Prevalence and evolution of drug resistance HIV-1 variants in Henan, China

To understand the prevalence and evolution of drug resistant HIV strains in Henan China after the implementation of free antiretroviral therapy for AIDS patients. 45 drug naive AIDS patients, 118 AIDS patients who received three months antiretroviral therapy and 124 AIDS patients who received six months antiretroviral treatment were recruited in the southern part of Henan province. Information on general condition, antiretroviral medicines, adherence and clinical syndromes were collected by face to face interview. Meanwhile, 14ml EDTA anticoagulant blood was drawn. CD4/CD8 T cell count, viral load and genotypic drug resistance were tested. The rates of clinical improvement were 55.1% and 50.8% respectively three months and six months after antiretroviral therapy. The mean CD4 cell count after antiretroviral therapy was significantly higher than in drug naive patients.
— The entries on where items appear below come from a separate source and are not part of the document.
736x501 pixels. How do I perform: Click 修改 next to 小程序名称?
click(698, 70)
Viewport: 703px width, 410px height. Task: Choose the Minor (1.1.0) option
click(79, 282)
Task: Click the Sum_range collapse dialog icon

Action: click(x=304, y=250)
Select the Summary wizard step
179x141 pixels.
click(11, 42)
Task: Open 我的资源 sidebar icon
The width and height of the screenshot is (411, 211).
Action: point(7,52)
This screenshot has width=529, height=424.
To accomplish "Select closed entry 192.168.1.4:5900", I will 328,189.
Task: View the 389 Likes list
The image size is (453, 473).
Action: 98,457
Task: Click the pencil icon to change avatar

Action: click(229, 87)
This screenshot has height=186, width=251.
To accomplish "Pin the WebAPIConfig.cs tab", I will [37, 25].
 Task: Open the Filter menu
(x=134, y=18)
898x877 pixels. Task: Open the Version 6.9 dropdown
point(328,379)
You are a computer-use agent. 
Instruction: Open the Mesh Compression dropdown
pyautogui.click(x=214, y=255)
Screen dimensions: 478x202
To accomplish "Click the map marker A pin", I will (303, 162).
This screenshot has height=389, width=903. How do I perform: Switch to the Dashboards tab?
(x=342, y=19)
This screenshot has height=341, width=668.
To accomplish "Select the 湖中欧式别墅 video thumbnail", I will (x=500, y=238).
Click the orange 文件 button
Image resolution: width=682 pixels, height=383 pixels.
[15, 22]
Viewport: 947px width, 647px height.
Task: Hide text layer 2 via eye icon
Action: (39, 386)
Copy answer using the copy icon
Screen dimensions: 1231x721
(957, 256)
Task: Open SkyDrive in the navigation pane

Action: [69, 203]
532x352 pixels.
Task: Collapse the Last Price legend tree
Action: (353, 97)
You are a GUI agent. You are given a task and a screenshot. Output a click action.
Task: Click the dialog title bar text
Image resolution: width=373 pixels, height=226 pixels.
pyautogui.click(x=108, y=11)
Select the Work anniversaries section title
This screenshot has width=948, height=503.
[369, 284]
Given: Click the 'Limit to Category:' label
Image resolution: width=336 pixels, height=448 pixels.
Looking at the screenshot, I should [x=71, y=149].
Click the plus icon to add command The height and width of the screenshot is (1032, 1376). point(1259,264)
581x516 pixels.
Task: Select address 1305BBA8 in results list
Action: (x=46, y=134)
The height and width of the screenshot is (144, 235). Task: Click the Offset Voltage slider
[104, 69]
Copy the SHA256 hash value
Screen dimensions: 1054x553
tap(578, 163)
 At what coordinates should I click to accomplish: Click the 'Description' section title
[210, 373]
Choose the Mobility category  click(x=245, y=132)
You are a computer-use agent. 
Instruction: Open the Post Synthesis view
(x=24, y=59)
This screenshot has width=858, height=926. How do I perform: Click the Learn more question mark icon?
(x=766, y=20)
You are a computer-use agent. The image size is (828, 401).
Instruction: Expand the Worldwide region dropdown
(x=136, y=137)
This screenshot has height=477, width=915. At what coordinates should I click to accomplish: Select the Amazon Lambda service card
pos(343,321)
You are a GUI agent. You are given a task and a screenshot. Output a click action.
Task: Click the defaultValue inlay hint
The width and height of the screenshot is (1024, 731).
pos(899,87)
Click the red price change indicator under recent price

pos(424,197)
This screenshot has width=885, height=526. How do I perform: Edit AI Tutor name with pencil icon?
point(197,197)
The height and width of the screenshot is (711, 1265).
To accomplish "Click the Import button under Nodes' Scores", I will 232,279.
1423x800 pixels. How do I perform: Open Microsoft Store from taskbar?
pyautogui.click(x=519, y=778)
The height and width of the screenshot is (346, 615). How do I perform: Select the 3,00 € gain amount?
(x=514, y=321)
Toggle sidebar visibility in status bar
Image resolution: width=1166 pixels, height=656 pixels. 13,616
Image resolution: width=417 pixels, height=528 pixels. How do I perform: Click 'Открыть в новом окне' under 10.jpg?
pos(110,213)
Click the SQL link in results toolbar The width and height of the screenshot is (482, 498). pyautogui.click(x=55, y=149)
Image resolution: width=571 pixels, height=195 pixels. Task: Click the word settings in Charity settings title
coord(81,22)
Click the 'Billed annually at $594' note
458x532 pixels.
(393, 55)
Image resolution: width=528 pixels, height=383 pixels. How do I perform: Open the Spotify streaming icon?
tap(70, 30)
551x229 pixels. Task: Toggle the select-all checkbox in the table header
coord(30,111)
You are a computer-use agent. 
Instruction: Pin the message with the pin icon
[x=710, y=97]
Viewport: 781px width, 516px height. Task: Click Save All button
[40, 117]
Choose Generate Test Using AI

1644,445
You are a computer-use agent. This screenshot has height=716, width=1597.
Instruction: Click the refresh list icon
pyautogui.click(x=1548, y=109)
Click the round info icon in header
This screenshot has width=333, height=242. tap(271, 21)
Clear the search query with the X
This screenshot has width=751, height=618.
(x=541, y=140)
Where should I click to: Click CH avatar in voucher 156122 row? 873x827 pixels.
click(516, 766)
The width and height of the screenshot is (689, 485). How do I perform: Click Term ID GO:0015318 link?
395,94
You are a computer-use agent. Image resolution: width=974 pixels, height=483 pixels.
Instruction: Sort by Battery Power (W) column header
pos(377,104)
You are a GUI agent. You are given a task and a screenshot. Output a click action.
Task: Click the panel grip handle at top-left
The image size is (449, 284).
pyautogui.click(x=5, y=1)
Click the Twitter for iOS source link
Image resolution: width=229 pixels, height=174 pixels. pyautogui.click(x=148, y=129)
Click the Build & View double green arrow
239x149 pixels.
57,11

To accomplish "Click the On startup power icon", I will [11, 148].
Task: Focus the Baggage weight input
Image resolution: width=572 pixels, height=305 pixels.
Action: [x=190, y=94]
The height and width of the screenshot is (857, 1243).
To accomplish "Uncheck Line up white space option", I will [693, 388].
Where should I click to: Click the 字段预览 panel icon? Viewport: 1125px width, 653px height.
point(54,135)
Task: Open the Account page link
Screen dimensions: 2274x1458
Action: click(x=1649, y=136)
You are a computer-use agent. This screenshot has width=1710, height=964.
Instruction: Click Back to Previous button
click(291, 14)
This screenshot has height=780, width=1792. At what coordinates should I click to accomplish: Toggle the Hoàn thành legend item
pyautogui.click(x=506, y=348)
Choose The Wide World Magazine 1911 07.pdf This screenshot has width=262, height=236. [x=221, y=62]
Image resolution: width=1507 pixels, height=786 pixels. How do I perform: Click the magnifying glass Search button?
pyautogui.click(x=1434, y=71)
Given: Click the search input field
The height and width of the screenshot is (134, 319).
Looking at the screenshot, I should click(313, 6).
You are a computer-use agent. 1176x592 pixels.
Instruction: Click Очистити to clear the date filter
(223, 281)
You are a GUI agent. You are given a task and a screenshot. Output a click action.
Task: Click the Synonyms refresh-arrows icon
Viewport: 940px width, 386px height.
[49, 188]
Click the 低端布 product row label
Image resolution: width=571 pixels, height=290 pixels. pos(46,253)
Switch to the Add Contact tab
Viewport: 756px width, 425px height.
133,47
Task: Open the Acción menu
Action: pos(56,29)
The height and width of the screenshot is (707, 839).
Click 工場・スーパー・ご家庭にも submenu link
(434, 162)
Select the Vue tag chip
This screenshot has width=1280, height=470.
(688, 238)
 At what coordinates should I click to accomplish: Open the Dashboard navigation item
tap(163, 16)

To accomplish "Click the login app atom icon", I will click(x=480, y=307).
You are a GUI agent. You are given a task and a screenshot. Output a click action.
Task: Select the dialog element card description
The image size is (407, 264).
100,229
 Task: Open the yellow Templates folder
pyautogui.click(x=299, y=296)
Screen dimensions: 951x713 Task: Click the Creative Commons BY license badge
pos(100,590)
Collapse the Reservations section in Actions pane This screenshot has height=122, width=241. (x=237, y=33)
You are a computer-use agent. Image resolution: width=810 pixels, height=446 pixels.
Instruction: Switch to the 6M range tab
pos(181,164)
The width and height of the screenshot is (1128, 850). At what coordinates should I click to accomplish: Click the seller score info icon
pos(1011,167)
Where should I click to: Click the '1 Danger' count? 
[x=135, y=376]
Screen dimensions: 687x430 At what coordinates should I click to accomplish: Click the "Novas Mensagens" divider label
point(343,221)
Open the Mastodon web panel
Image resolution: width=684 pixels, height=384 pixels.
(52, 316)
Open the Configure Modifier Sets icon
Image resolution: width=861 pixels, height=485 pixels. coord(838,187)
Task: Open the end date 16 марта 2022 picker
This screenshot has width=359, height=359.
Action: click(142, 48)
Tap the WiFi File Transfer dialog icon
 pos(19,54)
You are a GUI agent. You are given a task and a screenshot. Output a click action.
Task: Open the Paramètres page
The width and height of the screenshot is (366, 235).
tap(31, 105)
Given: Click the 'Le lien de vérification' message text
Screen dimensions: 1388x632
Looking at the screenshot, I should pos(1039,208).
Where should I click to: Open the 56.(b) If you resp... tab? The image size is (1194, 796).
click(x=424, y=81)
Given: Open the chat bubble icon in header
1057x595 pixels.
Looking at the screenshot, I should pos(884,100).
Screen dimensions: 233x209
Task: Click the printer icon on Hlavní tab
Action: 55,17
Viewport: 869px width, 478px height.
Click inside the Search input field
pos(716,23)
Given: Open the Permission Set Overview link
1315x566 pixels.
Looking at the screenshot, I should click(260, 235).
The prevalence rate of drug resistant HIV strains were 13.9%, 45.4% and 62.7% in drug naive patients, three month treatment patients and six month treatment patients, respectively.The number of resistance mutation codons and the frequency of mutations increased significantly with continued antiretroviral therapy. The mutation sites were primarily at the 103, 106 and 215 codons in the three-month treatment group and they increased to 15 codon mutations in the six-month treatment group. From this result, the evolution of drug resistant strains was inferred to begin with the high level NNRTI resistant strain, and then develop low level resistant strains to NRTIs. The HIV strains with high level resistance to NVP and low level resistance to AZT and DDI were highly prevalent because of the AZT DDI NVP combination therapy. These HIV strains were also cross resistant to DLV, EFV, DDC and D4T. Poor adherence to therapy was believed to be the main reason for the emergence and prevalence of drug resistant HIV strains. The prevalence of drug resistant HIV strains was increased with the continuation of antiretroviral therapy in the southern part of Henan province. Measures, that could promote high level adherence,provide new drugs and change ART regimens in failing patients, should be implemented as soon as possible.